両手に持ったジェラートのカップをわたわたと持ち変えながら慌てだすナマエの腕を掴んで、ぐっと力を込め引き寄せる。バランスの崩れた背中を支えながら、艶々と赤く色づく唇の端っこを舐め取ってやった。



「……こんだけじゃ味は分かんねェな」

「ばっ!な、バカじゃないのッ!ここ野外だよ!?」

「おかわりはないのか?クク…」

「ないよ、変態っ」

「フフ、手厳しいな」



頬を赤らめたり膨らませたり、拗ねたように唇を尖らせてみたり。忙しなく変わっていく表情を眺めるだけで、本当にコイツと過ごす時間は飽きない。

ひとしきりナマエをからかったところで満足した俺と、冷たくて甘いジェラートを堪能したナマエ。特にあてはないが二人ぶらぶらと街を歩く。



「……あれ?あそこにいるのってベポじゃない?」

「あ?…本当だな、何やってんだアイツ」



ふいに声を上げたナマエの視線の先にいたのは、オレンジ色のつなぎを着た白熊。大きな身体を窮屈そうに折り曲げ、道端にしゃがみ込んでいる。



「おーい、ベポー!」

「?……あっ!ナマエとキャプテンだ!」



自分を呼ぶ声の主を探そうと立ち上がり、きょろきょろ辺りを見渡していたベポが、俺たちの姿を見つけると嬉しそうに手を振ってきた。

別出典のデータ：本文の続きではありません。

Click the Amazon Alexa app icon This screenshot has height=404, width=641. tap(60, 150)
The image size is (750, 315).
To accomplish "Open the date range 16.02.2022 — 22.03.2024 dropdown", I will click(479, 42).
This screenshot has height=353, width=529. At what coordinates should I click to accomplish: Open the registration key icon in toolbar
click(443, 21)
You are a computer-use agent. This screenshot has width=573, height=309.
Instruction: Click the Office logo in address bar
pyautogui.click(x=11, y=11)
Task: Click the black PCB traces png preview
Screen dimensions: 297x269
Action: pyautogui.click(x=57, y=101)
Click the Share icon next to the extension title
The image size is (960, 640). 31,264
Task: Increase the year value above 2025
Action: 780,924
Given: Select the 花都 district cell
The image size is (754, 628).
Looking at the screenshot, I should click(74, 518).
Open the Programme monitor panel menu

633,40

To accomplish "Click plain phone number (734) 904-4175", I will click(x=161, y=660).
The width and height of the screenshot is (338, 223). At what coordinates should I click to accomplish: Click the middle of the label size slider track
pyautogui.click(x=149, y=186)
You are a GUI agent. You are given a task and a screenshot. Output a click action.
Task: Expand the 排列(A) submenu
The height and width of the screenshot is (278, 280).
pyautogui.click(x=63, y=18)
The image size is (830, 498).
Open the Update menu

そうしてからやっと気付く。ベポがしゃがみ込んでいたのは、昨日ナマエのベッドを注文した家具工房の店先だった。



「…そう言えばローさん、」

「あ?」

「私、その…抱き枕係は…えと、続行ってことでいいん…だよ、ね?」



不安気に瞳を揺らせながら、恐る恐るといった様子で伺ってくるナマエの可愛さと言ったら。ここが船内なら即、押し倒していたところだ。普段はどちらかというと強気なくせに、時折見せる儚げな表情は反則だと思う。


いや、今はそれよりも。注文したベッドをどうするかが、問題だ。
まさかこんなにも早く、不要になる時が来ようとは。